Peter Mutharika’s failing presidency
We listened with keen interest to Monday’s speech by Malawi Congress Party president Lazarus Chakwera.
Monday, he was in a class of his own. His speech was scathing, angry and fearless.
He said President Peter Mutharika’s administration was the most corrupt government in history, describing him as a “Prince of Thieves” presiding over a kleptocracy.
His speech was a stark break with decades of more measured responses to a Head of State’s speech in Parliament.
What Chakwera did yesterday was to offer insights into a presidency that has run out of ideas and is, slowly but surely, making a disappearing act.
With each day, President Mutharika offers fresh proof that he is failing to run the office that Malawians entrusted to him.
The rolling disaster of his presidency accelerated downhill last month when the power crisis worsened after Escom and Egenco failed to buy stand-by generators, which many experts say are expensive and not sustainable.
In his comments on the power crisis on Friday, when he opened the 47th Session of Parliament, he seemed determined to convince a nation desperate for electricity that stand-by generators are a solution to the country’s electricity supply woes.

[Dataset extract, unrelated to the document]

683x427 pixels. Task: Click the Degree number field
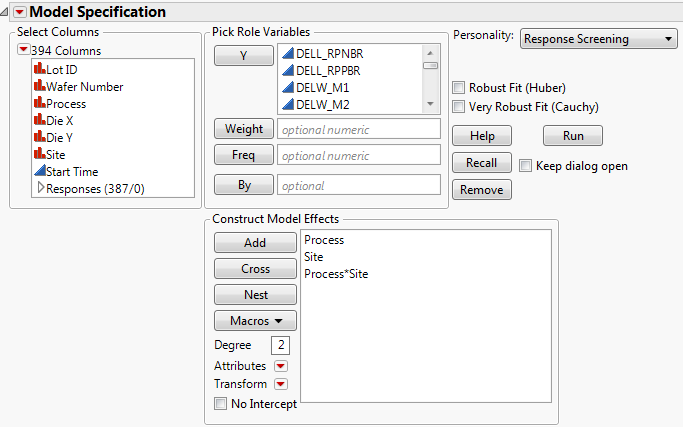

But there is nothing typical about this president. All Malawians want is for him to summon the moral authority of the presidency to solve the power crisis, to put the good of the country before personal pique.
Last week, he chose, instead, to deliver a speech painting a rosy picture that raised, as never before, profound doubts about his ability to tackle corruption, his grasp of the obligations of his office and his fitness to occupy it.

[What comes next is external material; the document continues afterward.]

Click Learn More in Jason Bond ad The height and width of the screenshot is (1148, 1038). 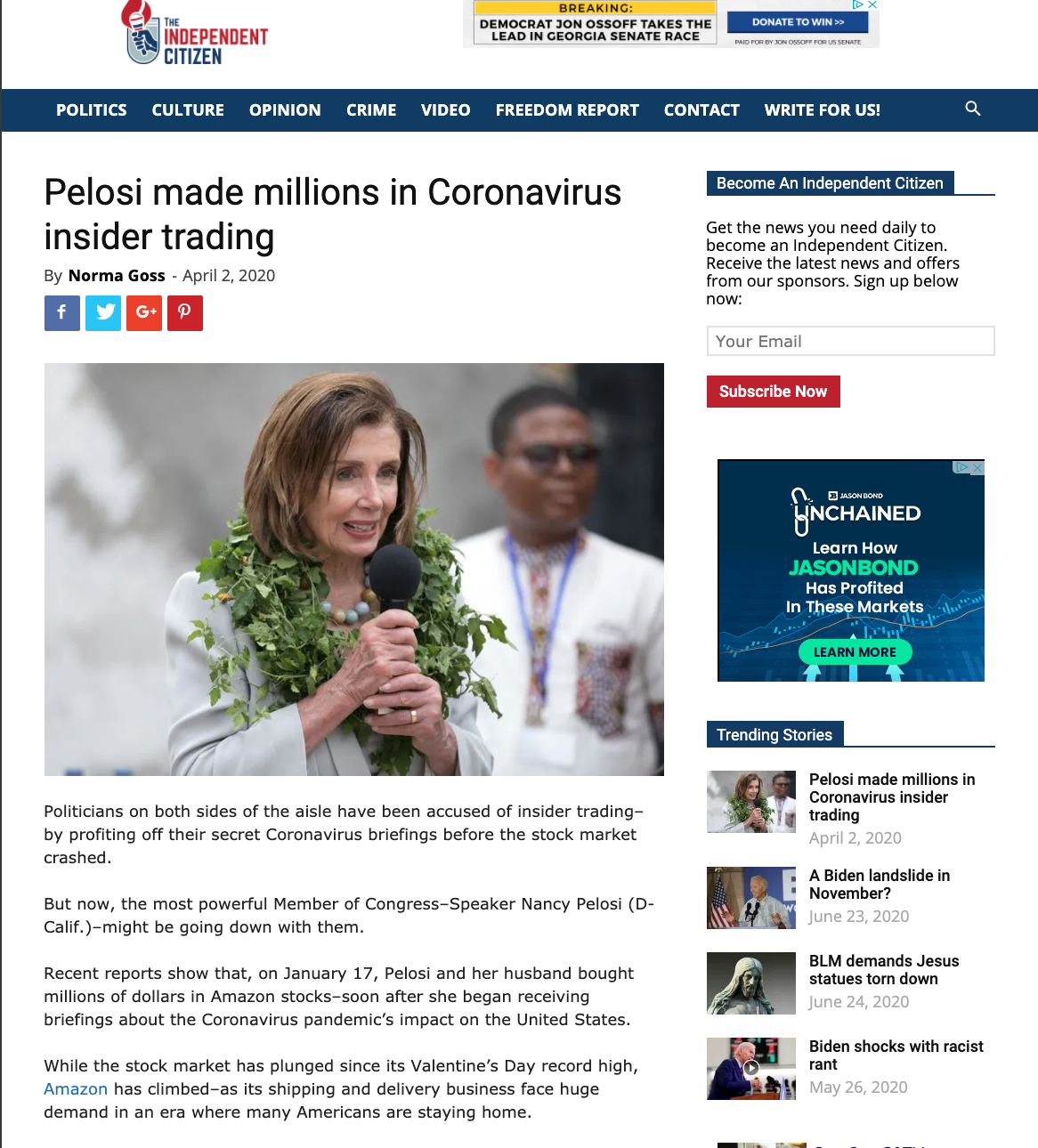855,652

This, in essence, is where we are now: a nation led by a leader who seems divorced from the realities on the ground and common sense.
One measure of the despair caused by Mutharika’s behaviour is that we find ourselves strangely comforted by things that, in any normal presidency, would be cause for concern.

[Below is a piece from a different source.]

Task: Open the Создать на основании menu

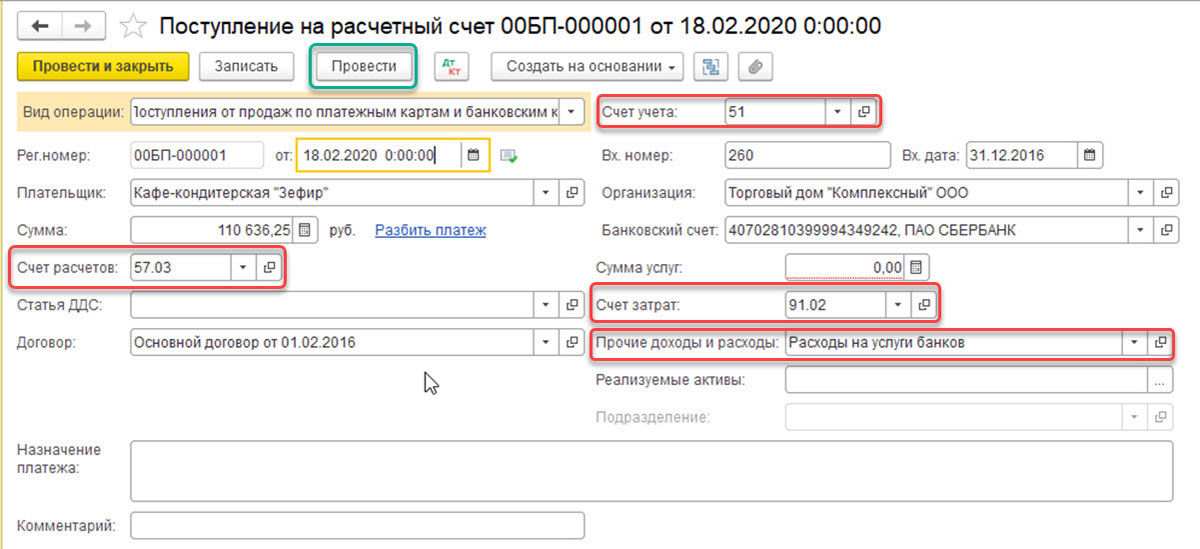Action: point(586,67)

One of these is the sheer incompetence that he has displayed in handling the issue of blood suckers, the energy crisis, and many other problems that have befallen us.
We are relieved that, yesterday, Chakwera showed signs that our democratic system is working to hold Mutharika accountable.
The challenge on his office launched by Chakwera, the continuing investigation of his former right hand man George Chaponda, and a new willingness by the opposition and civil society groups all suggest he is not immune to the forces that have felled bad presidents before him
The deeper question, to Mutharika’s supporters, is not political but moral. Will they continue to follow a standard-bearer who has allowed many to suffer untold miseries and fuelled corruption because of his ineptitude?